TASK DETAILS: Duplicate the material word for word, everything from the line containing "Contáctanos (229, 1975)" down to the line containing "[button] (863, 28)", both of those lines included.

[Dataset items]
----------------
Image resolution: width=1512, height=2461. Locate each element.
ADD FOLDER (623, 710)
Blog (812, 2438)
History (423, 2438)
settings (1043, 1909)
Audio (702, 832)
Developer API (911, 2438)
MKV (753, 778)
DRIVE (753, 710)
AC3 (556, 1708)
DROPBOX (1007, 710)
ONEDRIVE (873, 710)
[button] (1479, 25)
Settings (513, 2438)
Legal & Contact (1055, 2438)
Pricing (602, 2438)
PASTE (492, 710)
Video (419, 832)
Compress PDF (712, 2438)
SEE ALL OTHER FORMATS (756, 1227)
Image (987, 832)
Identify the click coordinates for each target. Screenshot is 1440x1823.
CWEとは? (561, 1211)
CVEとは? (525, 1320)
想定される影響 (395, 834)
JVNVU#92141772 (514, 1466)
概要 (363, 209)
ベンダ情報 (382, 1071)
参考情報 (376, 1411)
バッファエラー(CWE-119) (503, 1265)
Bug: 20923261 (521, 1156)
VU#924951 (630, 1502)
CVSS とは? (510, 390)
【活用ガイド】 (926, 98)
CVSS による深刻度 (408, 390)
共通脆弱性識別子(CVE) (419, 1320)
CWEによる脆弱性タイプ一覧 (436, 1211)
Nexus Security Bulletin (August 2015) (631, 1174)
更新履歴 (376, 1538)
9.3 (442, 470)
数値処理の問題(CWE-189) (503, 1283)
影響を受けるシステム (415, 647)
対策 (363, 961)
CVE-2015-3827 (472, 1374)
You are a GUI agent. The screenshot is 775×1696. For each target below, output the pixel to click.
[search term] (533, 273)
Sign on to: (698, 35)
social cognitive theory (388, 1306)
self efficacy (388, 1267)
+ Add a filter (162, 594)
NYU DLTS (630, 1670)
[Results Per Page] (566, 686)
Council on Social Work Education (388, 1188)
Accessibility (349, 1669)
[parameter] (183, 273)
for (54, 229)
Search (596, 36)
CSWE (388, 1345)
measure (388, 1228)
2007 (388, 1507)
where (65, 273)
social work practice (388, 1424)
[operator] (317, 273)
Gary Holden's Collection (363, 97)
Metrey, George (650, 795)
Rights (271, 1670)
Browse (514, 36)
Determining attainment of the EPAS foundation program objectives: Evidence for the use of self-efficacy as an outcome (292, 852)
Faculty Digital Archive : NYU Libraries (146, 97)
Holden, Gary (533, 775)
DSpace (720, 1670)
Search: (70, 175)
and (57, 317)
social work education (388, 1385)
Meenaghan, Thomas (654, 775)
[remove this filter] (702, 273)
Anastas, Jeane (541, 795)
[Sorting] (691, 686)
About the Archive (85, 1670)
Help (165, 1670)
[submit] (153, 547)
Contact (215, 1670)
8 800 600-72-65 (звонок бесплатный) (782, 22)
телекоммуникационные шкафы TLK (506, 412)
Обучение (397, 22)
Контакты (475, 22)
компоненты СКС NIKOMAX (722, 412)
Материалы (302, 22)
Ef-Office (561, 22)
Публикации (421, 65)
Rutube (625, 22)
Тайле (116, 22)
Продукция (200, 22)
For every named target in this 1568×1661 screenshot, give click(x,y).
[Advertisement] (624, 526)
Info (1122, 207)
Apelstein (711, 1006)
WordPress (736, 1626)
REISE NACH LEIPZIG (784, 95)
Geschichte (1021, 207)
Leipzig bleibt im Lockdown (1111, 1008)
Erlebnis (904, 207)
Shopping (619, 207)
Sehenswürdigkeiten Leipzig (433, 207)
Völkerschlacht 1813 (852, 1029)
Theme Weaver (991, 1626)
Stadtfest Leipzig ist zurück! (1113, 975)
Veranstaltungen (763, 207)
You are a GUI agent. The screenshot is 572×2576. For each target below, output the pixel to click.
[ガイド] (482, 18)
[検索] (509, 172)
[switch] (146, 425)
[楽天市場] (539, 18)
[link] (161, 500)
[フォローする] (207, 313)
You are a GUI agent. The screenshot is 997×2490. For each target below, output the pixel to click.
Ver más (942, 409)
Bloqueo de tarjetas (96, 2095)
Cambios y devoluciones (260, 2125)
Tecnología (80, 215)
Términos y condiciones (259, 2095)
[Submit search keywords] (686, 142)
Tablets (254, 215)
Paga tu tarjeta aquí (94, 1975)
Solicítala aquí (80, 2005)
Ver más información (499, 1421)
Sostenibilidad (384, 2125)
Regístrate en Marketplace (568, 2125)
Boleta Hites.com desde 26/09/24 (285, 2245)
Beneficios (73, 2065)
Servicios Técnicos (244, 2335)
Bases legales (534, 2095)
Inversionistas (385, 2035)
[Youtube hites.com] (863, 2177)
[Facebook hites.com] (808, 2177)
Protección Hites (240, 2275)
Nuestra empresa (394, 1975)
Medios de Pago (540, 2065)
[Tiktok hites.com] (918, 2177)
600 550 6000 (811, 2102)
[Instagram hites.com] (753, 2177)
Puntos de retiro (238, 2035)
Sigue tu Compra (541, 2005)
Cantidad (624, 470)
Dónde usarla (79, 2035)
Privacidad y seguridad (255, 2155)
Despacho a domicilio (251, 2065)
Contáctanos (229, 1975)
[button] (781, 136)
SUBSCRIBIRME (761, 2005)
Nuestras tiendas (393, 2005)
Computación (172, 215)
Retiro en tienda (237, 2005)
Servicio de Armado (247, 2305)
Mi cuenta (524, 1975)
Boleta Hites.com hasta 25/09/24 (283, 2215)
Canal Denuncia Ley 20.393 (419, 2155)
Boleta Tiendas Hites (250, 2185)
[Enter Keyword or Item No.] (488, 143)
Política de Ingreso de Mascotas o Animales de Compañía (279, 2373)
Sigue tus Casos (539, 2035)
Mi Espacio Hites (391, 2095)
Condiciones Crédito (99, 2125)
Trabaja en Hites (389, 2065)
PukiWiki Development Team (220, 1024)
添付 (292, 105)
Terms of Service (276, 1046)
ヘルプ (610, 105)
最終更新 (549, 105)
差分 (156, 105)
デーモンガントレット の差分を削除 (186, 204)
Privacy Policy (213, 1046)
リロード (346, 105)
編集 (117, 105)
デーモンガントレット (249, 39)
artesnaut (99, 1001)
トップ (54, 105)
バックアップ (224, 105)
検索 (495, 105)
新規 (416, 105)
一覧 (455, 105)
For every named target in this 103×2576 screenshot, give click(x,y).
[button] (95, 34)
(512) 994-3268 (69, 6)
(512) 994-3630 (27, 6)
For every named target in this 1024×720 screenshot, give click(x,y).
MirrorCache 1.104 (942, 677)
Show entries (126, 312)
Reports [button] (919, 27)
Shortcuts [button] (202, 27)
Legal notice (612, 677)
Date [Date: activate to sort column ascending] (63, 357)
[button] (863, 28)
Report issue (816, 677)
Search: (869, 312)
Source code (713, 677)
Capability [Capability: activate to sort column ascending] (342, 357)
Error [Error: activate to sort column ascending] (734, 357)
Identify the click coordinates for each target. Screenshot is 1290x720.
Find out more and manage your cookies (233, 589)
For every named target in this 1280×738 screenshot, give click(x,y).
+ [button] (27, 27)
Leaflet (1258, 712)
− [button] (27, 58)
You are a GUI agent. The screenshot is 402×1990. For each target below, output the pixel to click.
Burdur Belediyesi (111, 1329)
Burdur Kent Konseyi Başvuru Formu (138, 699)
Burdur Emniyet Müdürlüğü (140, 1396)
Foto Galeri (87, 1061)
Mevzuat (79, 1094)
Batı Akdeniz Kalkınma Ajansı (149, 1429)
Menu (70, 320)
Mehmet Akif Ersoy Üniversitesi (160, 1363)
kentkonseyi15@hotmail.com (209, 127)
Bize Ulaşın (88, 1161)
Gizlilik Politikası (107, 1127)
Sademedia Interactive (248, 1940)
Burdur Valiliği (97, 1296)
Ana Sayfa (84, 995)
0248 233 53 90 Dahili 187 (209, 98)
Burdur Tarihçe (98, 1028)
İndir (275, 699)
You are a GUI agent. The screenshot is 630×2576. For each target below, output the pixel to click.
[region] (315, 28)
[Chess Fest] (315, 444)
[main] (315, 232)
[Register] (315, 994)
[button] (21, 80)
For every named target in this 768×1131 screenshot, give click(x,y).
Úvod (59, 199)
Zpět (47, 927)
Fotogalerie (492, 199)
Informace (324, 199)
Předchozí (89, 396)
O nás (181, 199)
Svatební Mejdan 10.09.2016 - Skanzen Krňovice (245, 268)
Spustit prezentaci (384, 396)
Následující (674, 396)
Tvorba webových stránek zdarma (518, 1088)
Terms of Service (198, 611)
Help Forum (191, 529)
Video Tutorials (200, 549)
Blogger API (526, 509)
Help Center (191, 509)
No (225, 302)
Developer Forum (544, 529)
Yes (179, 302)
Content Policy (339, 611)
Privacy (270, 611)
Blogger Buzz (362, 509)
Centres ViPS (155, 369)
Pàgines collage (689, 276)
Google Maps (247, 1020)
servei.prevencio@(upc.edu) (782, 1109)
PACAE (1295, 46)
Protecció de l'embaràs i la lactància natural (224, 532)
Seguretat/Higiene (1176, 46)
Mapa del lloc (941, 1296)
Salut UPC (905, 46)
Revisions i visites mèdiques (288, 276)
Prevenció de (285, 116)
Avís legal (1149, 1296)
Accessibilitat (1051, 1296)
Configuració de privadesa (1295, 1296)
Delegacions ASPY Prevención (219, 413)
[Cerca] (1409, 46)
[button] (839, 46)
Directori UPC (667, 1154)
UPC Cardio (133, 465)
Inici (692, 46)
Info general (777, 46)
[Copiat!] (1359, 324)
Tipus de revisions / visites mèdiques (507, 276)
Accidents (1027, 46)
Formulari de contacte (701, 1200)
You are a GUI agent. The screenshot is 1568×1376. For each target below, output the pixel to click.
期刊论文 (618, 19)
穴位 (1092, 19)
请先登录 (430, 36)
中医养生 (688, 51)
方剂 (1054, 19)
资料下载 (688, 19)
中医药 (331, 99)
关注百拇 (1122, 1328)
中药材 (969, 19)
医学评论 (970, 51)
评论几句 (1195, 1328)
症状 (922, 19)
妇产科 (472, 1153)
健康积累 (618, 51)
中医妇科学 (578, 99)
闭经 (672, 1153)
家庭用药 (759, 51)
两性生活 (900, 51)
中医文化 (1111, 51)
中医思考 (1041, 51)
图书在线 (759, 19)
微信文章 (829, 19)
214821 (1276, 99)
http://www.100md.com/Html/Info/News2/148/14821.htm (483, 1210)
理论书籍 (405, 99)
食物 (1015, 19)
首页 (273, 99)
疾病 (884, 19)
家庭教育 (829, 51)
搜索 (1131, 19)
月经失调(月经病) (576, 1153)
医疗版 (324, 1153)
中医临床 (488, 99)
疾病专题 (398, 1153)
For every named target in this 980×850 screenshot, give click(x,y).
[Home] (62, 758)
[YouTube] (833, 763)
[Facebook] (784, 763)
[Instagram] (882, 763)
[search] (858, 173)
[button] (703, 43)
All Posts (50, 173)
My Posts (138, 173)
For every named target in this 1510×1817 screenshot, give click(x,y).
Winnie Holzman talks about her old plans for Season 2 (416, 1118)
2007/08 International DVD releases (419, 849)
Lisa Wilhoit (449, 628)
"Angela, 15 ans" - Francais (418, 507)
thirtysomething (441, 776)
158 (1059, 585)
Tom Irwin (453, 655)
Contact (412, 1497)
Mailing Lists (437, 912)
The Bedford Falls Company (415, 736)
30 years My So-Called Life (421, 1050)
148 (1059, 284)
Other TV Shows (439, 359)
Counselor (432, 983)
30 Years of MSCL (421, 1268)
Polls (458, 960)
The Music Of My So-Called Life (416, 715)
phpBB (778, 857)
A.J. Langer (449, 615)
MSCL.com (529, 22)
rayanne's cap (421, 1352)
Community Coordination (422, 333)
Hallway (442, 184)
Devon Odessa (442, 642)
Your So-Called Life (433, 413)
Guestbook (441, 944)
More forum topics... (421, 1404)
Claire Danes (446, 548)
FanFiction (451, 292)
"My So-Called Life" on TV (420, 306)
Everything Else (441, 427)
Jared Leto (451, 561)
----------------
ANSWER IN FULL:
Contáctanos (229, 1975)
[button] (781, 136)
SUBSCRIBIRME (761, 2005)
Nuestras tiendas (393, 2005)
Computación (172, 215)
Retiro en tienda (237, 2005)
Servicio de Armado (247, 2305)
Mi cuenta (524, 1975)
Boleta Hites.com hasta 25/09/24 (283, 2215)
Canal Denuncia Ley 20.393 (419, 2155)
Boleta Tiendas Hites (250, 2185)
[Enter Keyword or Item No.] (488, 143)
Política de Ingreso de Mascotas o Animales de Compañía (279, 2373)
Sigue tus Casos (539, 2035)
Mi Espacio Hites (391, 2095)
Condiciones Crédito (99, 2125)
Trabaja en Hites (389, 2065)
PukiWiki Development Team (220, 1024)
添付 (292, 105)
Terms of Service (276, 1046)
ヘルプ (610, 105)
最終更新 (549, 105)
差分 (156, 105)
デーモンガントレット の差分を削除 (186, 204)
Privacy Policy (213, 1046)
リロード (346, 105)
編集 (117, 105)
デーモンガントレット (249, 39)
artesnaut (99, 1001)
トップ (54, 105)
バックアップ (224, 105)
検索 (495, 105)
新規 (416, 105)
一覧 (455, 105)
For every named target in this 103×2576 screenshot, give click(x,y).
[button] (95, 34)
(512) 994-3268 (69, 6)
(512) 994-3630 (27, 6)
For every named target in this 1024×720 screenshot, give click(x,y).
MirrorCache 1.104 (942, 677)
Show entries (126, 312)
Reports [button] (919, 27)
Shortcuts [button] (202, 27)
Legal notice (612, 677)
Date [Date: activate to sort column ascending] (63, 357)
[button] (863, 28)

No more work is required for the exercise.